В 1979 году в «Литературной газете» состоялась любопытная дискуссия между авторами на тему кризиса семейных отношений. Лариса Кузнецова в статье «Кто глава вашей семьи?» рассуждает о том, что при переписи населения люди не знали, что отвечать на этот вопрос. В попытках понять, как так получилось, она пишет, что в послевоенный период женщинам пришлось взвалить и работу, и хозяйство на себя, чтобы просто выжить. И что советские женщины, может, и рады были бы положиться на мужчин — только мужчины не вызывают доверия.
В одном из последующих выпусков газеты Владимир Война отвечает Ларисе в статье «Да убоится муж…». Он считает, что в советском обществе власть давно в руках жен и тещ: и зарплатой управляют они, и в доме главные они, а мужчинам ничего не остается, кроме как сидеть у телевизора, чтобы не слушать бесконечные вопли и претензии. А из семьи мужчины уходят, по его мнению, потому что не в силах терпеть такое унижение. И в том, что мужчины «обмельчали», виноваты женщины, которые забыли о своей «слабости».
Как советские феминистки 70-х пытались говорить о проблемах в обществе
В 1979 году в Ленинграде вышел первый номер феминистского самиздата «Женщина и Россия» — альманах из статей, зарисовок из жизни и стихов советских феминисток. Его основала журналистка и диссидентка Татьяна Мамонова. Также к ней присоединились журналистка Татьяна Горичева, писательницы Наталья Малаховская и Юлия Вознесенская и другие литературные деятельницы.
В альманахе авторки делятся болью, которая накопилась у советских женщин. Они пишут об акушерском насилии в роддомах и абортариях, бытовом сексизме, безотцовщине и безразличии мужчин к детям, о жестоких женских тюрьмах, о бытовой усталости и о том, как с треском провалилась советская эмансипация. Например, Малаховская в статье «Материнская семья» подробно расписывает, почему с нагрузкой, с которой сталкивается женщина, практически невозможно справиться. Мамонова описывает свой опыт родов и абортов и говорит о жестокости врачей. А Вознесенская рассказывает о жизни в женской колонии и милицейском насилии. По словам Горичевой, для своего времени их альманах был почти экстремистским: до сих пор о проблемах женщин так никто не говорил.
Как пишет Анна Нижник в предисловии к переизданию альманаха, феминистское диссидентское движение чувствовало себя очень одиноко: с одной стороны их преследовало КГБ, с другой — отталкивало сообщество диссидентов-мужчин, считая, что женские проблемы не заслуживают такого внимания. Однако отмечает, что выпуск получил большое признание у французских феминисток.
Деятельность Мамоновой, Горичевой, Малаховской и других авторок альманаха привлекла внимание КГБ. Их вызывали на «профилактические беседы», проводили обыски, прослушивали телефонные разговоры. Тем не менее журналистки не прекратили работу — продолжением «Женщины и России» стал журнал «Мария», также выходивший в самиздате. Редакция проводила конференции и устраивала женский клуб, а также выступала против войны в Афганистане. Однако журнал также продержался недолго: в 1980 году Малаховская, Горичева и Мамонова эмигрировали из страны. Татьяна Мамонова продолжала свою активистскую деятельность во Франции.
Что в итоге
В эпоху перестройки государство теряет контроль над частной жизнью граждан и возможность устанавливать эталонные представления о мужчинах и женщинах. Появляется место для дискуссии, а также публикуются многие неизданные ранее материалы. Однако вплоть до распада СССР гендерный порядок остается без изменений. По мнению Россман, провальный проект эмансипации — одна из причин, по которой современные российские женщины настороженно относятся к идее равноправия.

> ИССЛЕДУЕМЫЕ ДАННЫЕ
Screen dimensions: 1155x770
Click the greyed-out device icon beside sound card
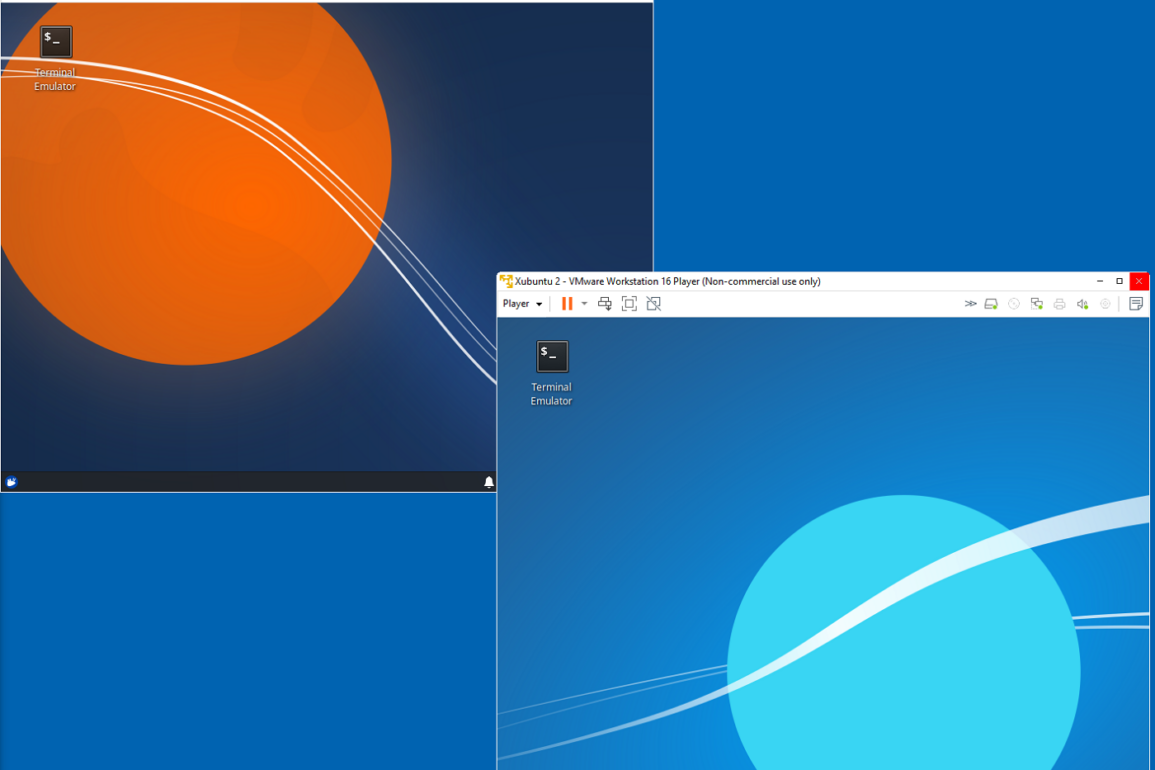point(1105,304)
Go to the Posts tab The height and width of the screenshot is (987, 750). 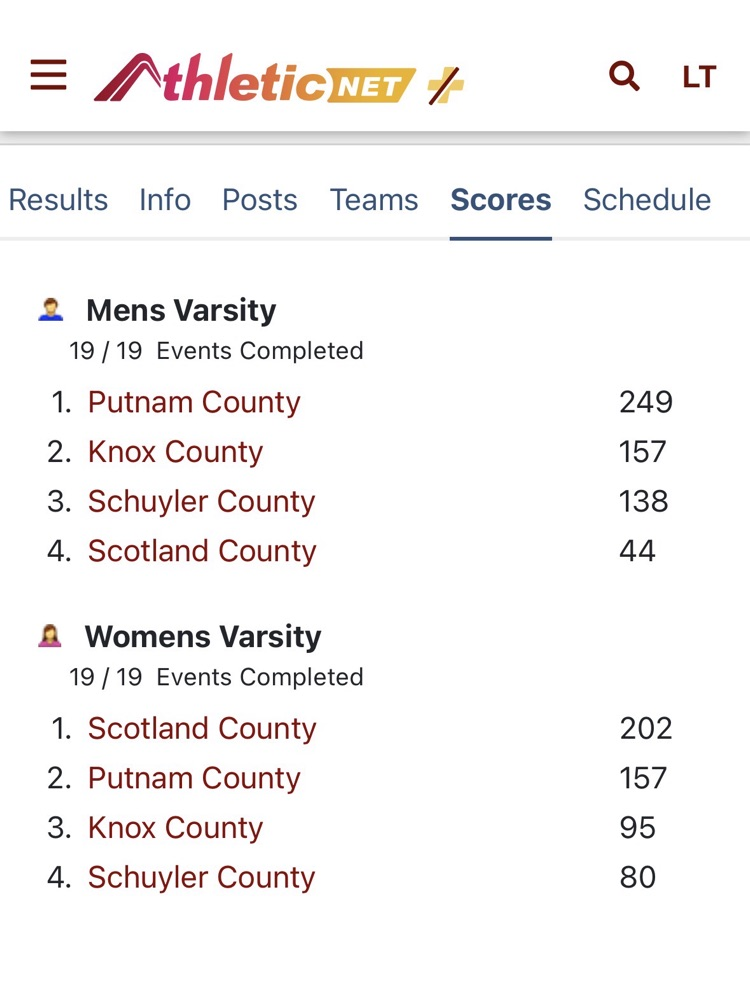click(x=260, y=200)
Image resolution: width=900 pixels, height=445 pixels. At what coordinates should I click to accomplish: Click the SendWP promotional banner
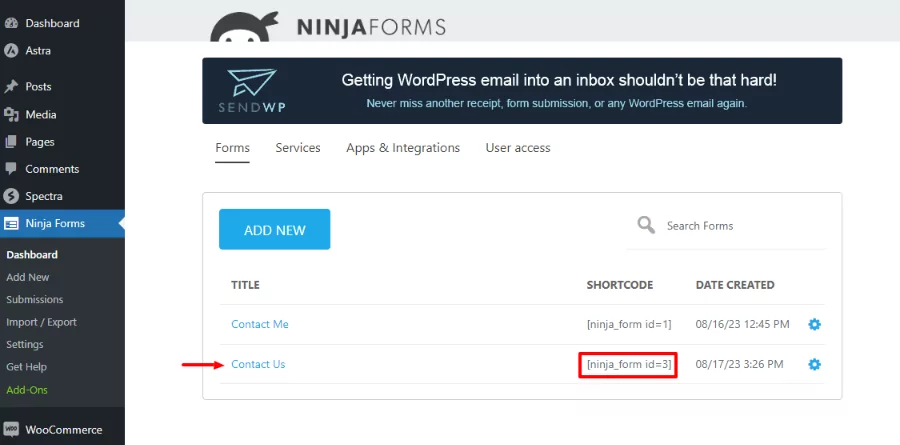point(522,91)
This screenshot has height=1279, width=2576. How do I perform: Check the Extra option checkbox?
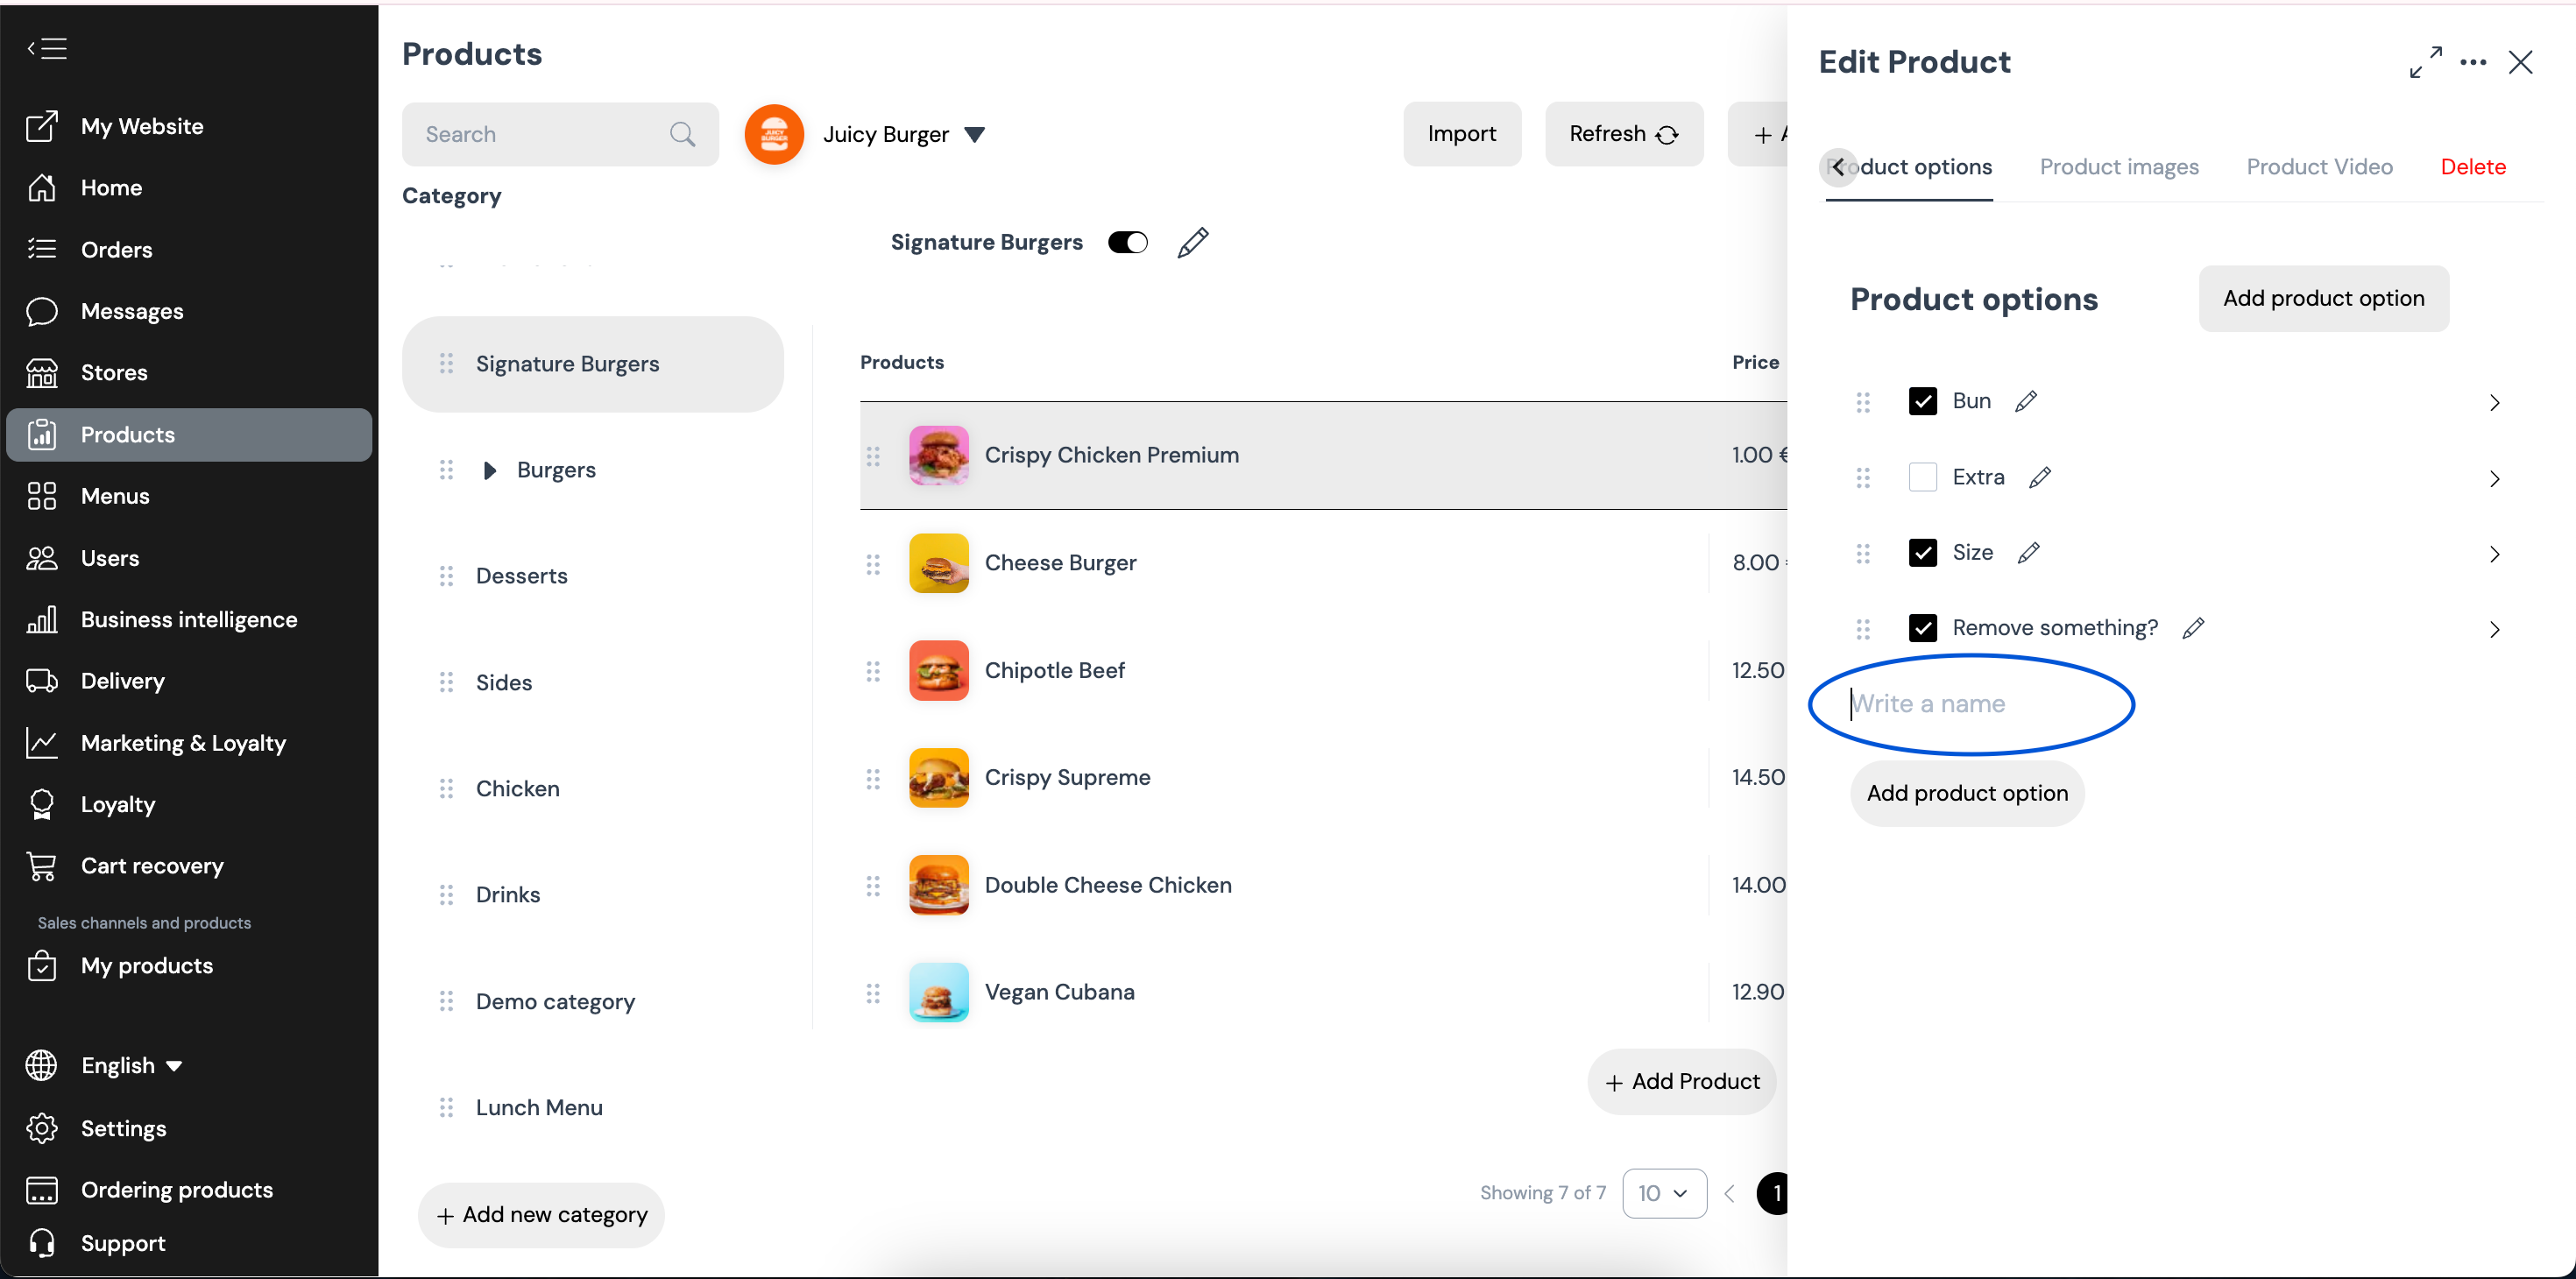(1922, 477)
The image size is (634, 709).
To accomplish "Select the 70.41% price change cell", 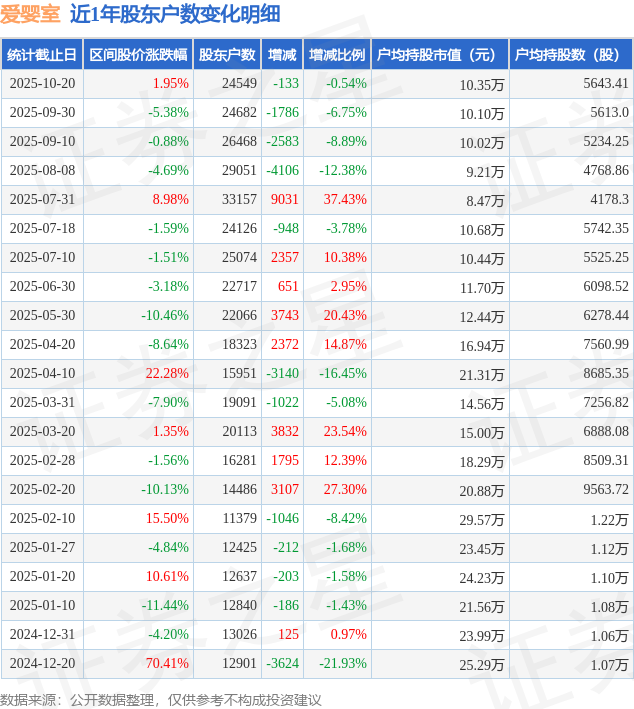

> СУТЬ ЗАДАНИЯ
Отредактируйте отрывок текста о советских феминистках 70-х, начиная со слов «Деятельность Мамоновой, Горичевой, Малаховской» и продолжая до слов «деятельность во Франции.» включительно. Слово «обыски» в нем замените на «допросы». Строки здесь никакой роли не играют.

> РЕШЕНИЕ ЗАДАЧИ
Деятельность Мамоновой, Горичевой, Малаховской и других авторок альманаха привлекла внимание КГБ. Их вызывали на «профилактические беседы», проводили допросы, прослушивали телефонные разговоры. Тем не менее журналистки не прекратили работу — продолжением «Женщины и России» стал журнал «Мария», также выходивший в самиздате. Редакция проводила конференции и устраивала женский клуб, а также выступала против войны в Афганистане. Однако журнал также продержался недолго: в 1980 году Малаховская, Горичева и Мамонова эмигрировали из страны. Татьяна Мамонова продолжала свою активистскую деятельность во Франции.